The amended autopsy report was released after the coroner’s office successfully submitted an emergency motion to a Denver District Court judge for it to be made public.

The Washington Post received an email from an Aurora police representative who said the force “fully cooperated with the investigation,” but did not receive a timely response from the emergency services department.

On Aug. 24, 2019, McClain was stopped and apprehended by officers Nathan Woodyard, Randy Roedema, and Jason Rosenblatt while he was on his way home from the store. The police were responding to a 911 call complaining about a suspicious man wearing a ski mask walking through the neighborhood.

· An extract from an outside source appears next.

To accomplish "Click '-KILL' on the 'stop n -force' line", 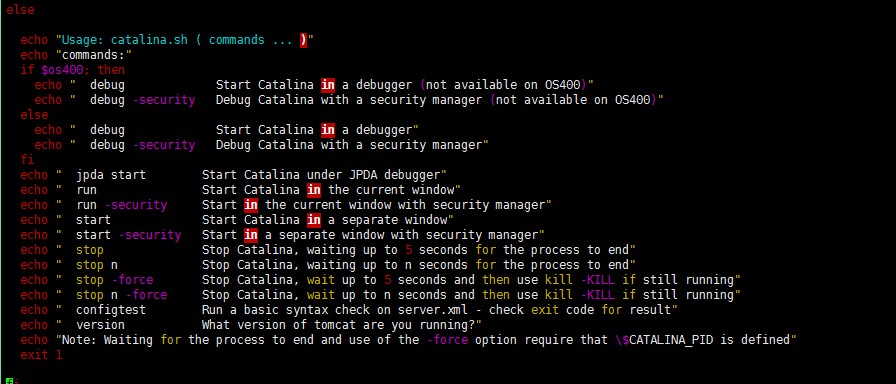I will 597,295.
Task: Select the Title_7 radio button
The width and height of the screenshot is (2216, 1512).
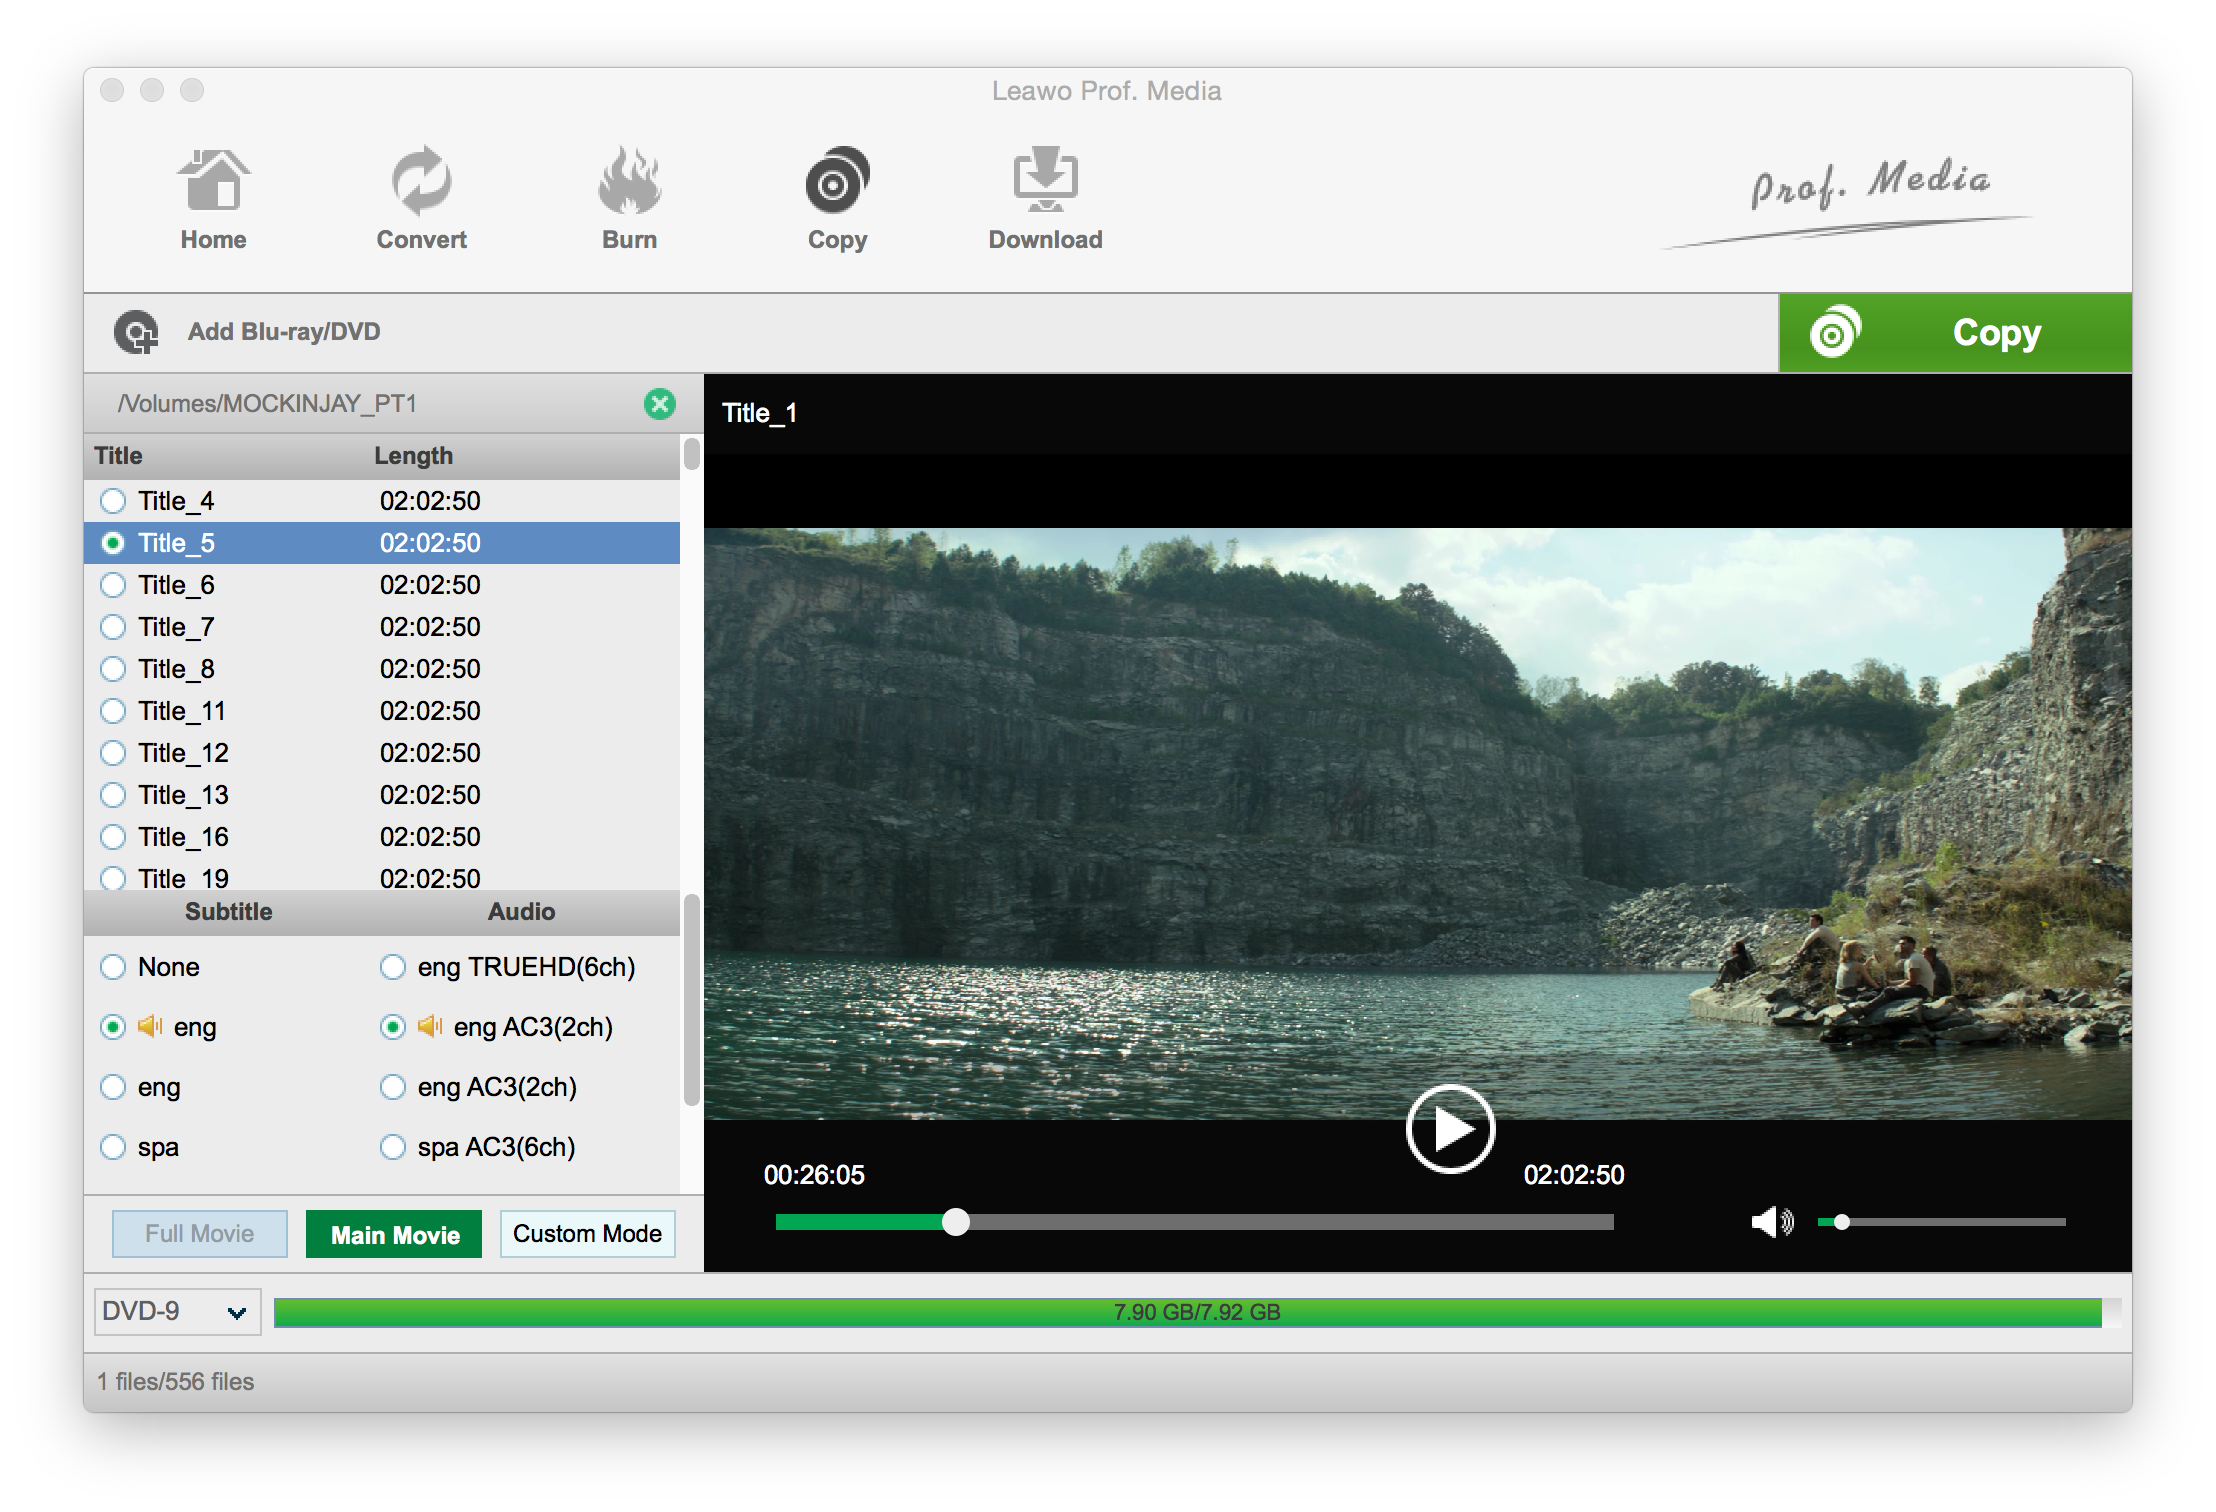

McClain, who was wearing the ski mask to keep himself warm, countering his anemia, was stopped by the cops who suspected him to be the person in question. They handcuffed him, but he resisted, pleading that he was not the person they were looking for. In an attempt to restrain him, the officers placed him in a chokehold, ignoring his cries and insistence he didn’t do anything wrong.

The violinist was captured on officers’ bodycam saying during the altercation, “I was just going home. I’m just different, I’m just different, that’s all, that’s all I was doing. I’m so sorry.”

Paramedics Peter Cichuniec and Jeremy Cooper were called to the scene and officers told them he was suffering from “excited delirium.” The two responded by injecting him with the drug, which prompted the cardiac arrest. Later that day, he was declared brain dead, dying three days later after being taken off of life support.

While this happened before the 2020 summer of unrest, where months of demonstration protested the killing of Breonna Taylor, George Floyd, Ahmaud Arbery, and others who died because of police-involved violence or systemic racial prejudice, McClain’s death has been included with the Black Lives Matter battle cry.

Many claim he was racially profiled by officers, and that the condition “excited delirium” is actually “a supposed state of hyper-agitation often used by police to describe Black suspects during police interactions,” Vice.com reports.

One of the reform changes recommended by Colorado’s Department of Public Health is to change how ketamine is used by paramedics, creating a dosing standard based on patient body weight, when it should and should not be used, and making sure the EMTs monitor cardiac and respiratory activity after administering the powerful drug.

On Monday, July 18, Judge Priscilla Loew from the 17th Judicial District ruled that Woodyard, Roedema, Rosenblatt, Cichuniec, and Cooper should be tried in court on a combined 32 counts for their involvement with McClain’s death.